近年、ウイルスや細菌等の病原体感染の有無、妊娠の有無などの様々な検査を短時間のうちに行う簡易検査試薬やキットが開発されている。病原体構成成分、ヒト絨毛性ゴナドトロピン等が検出あるいは定量の対象である。簡易検査試薬の多くは、特別な設備を必要とせず操作も簡単で安価であるという特徴を有しており、例えば、妊娠診断のための簡易検査試薬は一般薬局で販売されている。また、病原体の感染を検査する簡易検査試薬は、他の検査試薬と異なり、大病院や医療検査センター以外にも一般の病院や診療所で広く使用されている。これらの施設は患者が最初に訪れる医療機関である場合が多く、患者から採取した検体についてその場で感染の有無が判明すれば、早い段階で治療措置を施すことができるため、簡易検査試薬の医療における重要性は益々高まってきている。
現在、簡易検査方法として、抗原抗体反応を利用した免疫測定法、特に、ニトロセルロース等のメンブランを用いた測定法が一般に知られており、フロースルー方式とラテラルフロー方式に大別される。前者は、被検出物を含む検体試料を、メンブランに対して垂直方向に通過させるものであり、後者は水平方向に展開させるものである。いずれの場合も被検出物に特異的に結合する捕捉体(捕捉物質)、および被検出物に特異的に結合する標識体の複合体をメンブラン上に形成させて、標識を検出/定量することで、被検出物の検出(測定あるいは定量)を行うという点で共通している。ラテラルフロー方式は、フロースルー方式に比べ測定装置が簡単で、またコストの点でも優れているため多種多様の抗原の検出に広く用いられつつある。

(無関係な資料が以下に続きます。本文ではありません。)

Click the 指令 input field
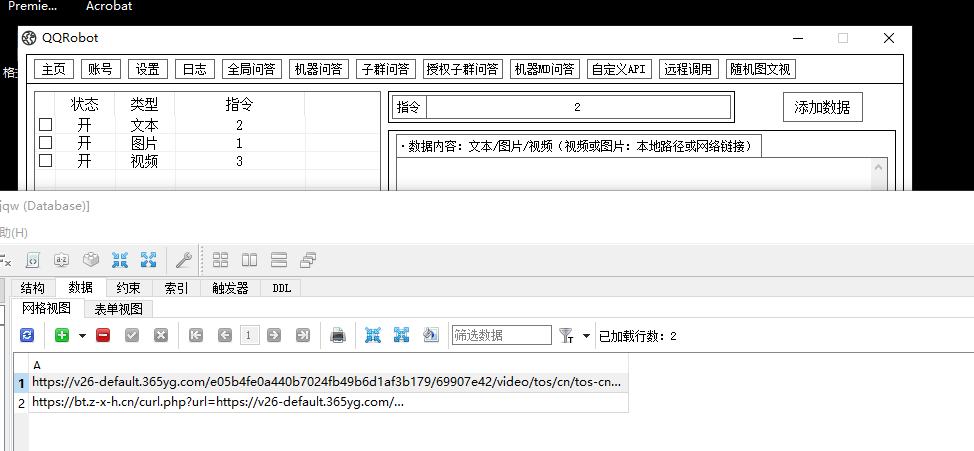 pos(577,107)
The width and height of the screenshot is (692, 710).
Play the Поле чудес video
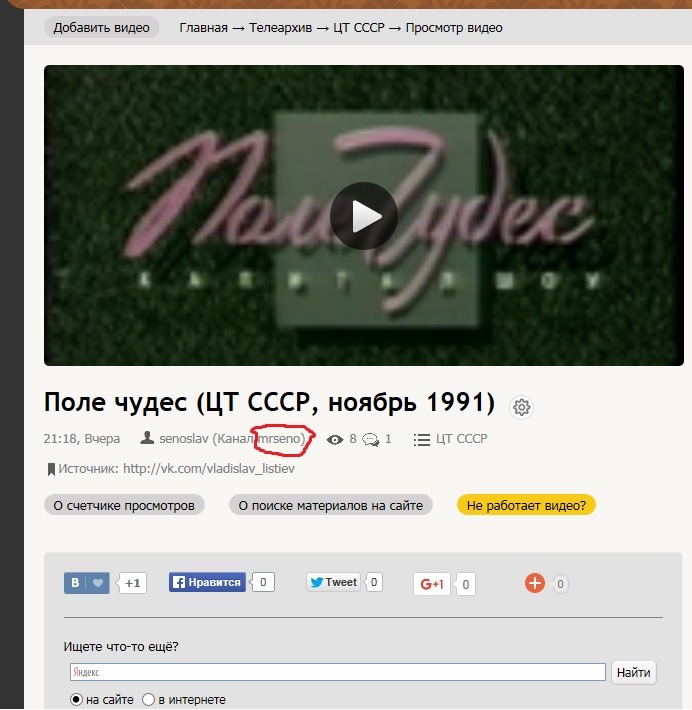click(364, 216)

前記のようなメンブランを用いた測定系において、従来は標識体として被検出物に特異的に結合する抗体に金粒子を標識したものが広く用いられていたが、最近では、金粒子に代え着色ラテックス粒子、蛍光ラテックス粒子、磁性ラテックス粒子等を用いた測定系が確立され測定対象もより拡大されつつある。特に、ラテラルフロー免疫測定法は、抗体を調製することができれば、広範囲の対象病原微生物抗原が測定可能となるので、有力な簡易検査試薬として大いに期待されている。
一般的には、ラテラルフロー免疫測定法は、測定(反応)に要する時間が、10〜15分間であり、インフルエンザウイルス、ノロウイルス、C反応性タンパク質、ミオグロビン、心筋トロポニン等のような検出と治療措置に急を要する項目の簡易検査としては、より短時間でより高感度な測定方法が求められており、多くの改良研究が行われている。

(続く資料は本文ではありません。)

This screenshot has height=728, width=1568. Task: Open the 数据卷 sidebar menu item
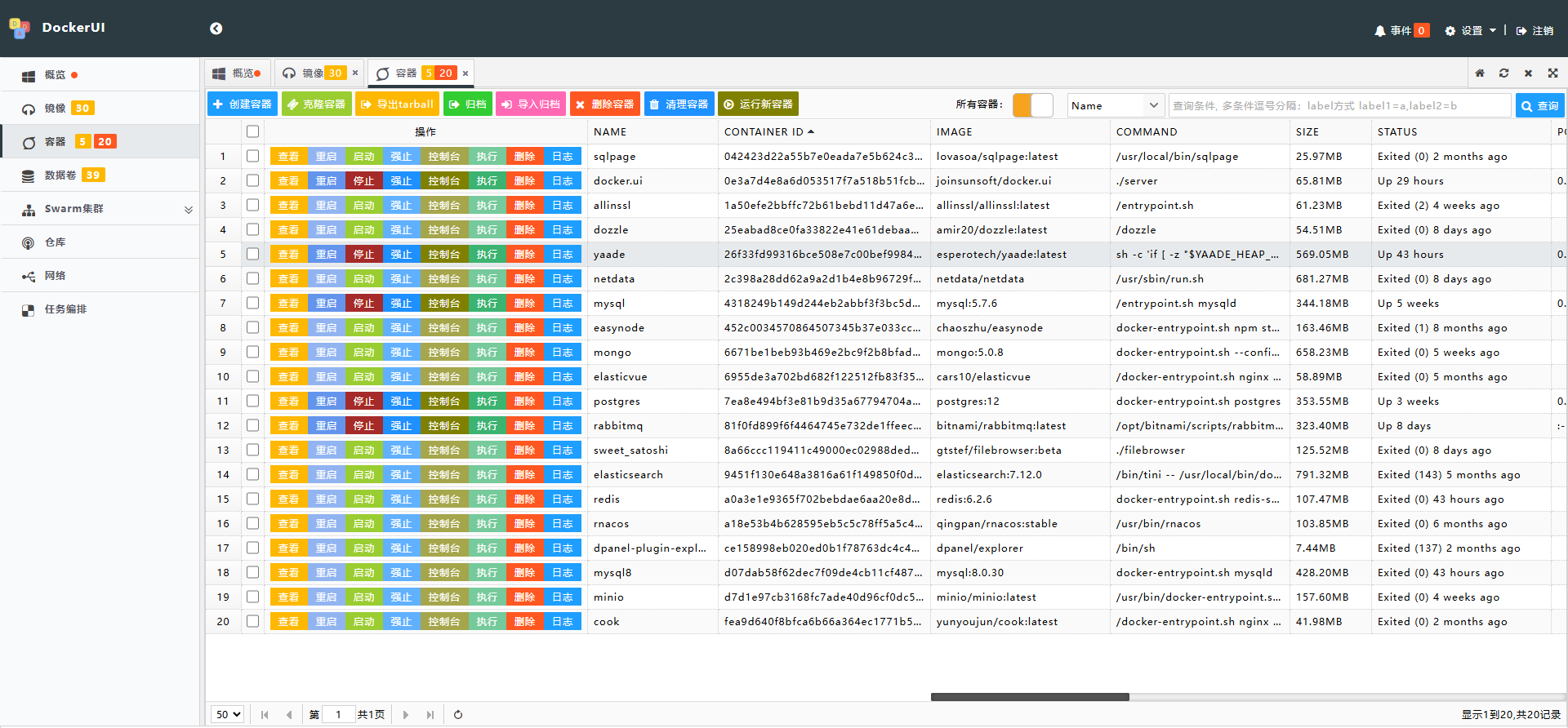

前記のラテラルフロー免疫測定法の一つの形態においては、ニトロセルロース等のメンブランストリップ上に被検出物に特異的に結合する抗体を捕捉物質として固相化した検出部、及び被検出物に特異的に結合する標識体を含む標識体部を備えた検査デバイスに、被検出物を含む検体試料を滴下して、被検出物−標識体の複合体を形成させながら展開して検出部でこの複合体を捕捉することで標識を検出あるいは定量する。
標識体は、被検出物と特異的に結合する抗体にマーカーとしてラテックス粒子を標識し、凍結乾燥、又は温風乾燥(自然乾燥も含む)させた状態で用いているが、特に温風乾燥の場合、乾燥行程中にラテックス粒子の自己凝集が起こり易く、又、糖をかなり含ませて乾燥するため、検出試験の際に標識体の復元に時間がかかると共に標識体が展開されず滞留したり、メンブランに目詰りを起こしバックグラウンドが高くなったり、時として検出部で目詰りして偽陽性を示す等、特異的に迅速で高感度検出を行うには問題である。
前記の自己凝集は、検出感度に大きく影響し、測定に必要なS(シグナル)/N(ノイズ)比を低下させる。試薬を評価する際、S/N比が大きいことが常に必要とされ、又測定試薬化の技術もいかにS/N比を大きくし、しかも一定にするかが課題とされている。これらの課題を解決するために、乾燥時に、特許文献1には、水酸基及びアルデヒド基またはケトン基を含む化合物を含む方法、特許文献2には、糖類の濃度と緩衝液のモル濃度を選択する方法の効果が記載されている。しかしながら、これらの方法によっても、前記の検出感度、測定時間に関する改善効果は十分なものでなかった。また、特許文献3にはデキストリン又はトレハロース、界面活性剤を含む、凍結乾燥混合物を用いた方法が記載されているが、凍結乾燥を行うためには高価な特別な装置を必要とし、又連続して検査デバイスを大量に、しかも安価に製造するには問題であった。
従って、本発明の目的は、前記の問題点を改善し、従来の測定方法よりも更に迅速且つ高感度に被検出物の存在を検出又は定量することを可能にするラテラルフロー免疫測定用検査デバイス並びにその標識体部の形成方法を提供することである。
本発明者らは、鋭意研究の結果、ニトロセルロースメンブラン等の多孔性基材を用いるラテラルフロー免疫測定法において、被検出物と特異的に結合する抗体及び/又はその抗原結合性断片にラテックス粒子を標識した標識体の自己凝集を防止し、且つ復元性を改良した乾燥した標識体を備えた検査デバイスを用いることにより、迅速且つ高感度に測定が可能になることを見出し、本発明を完成させた。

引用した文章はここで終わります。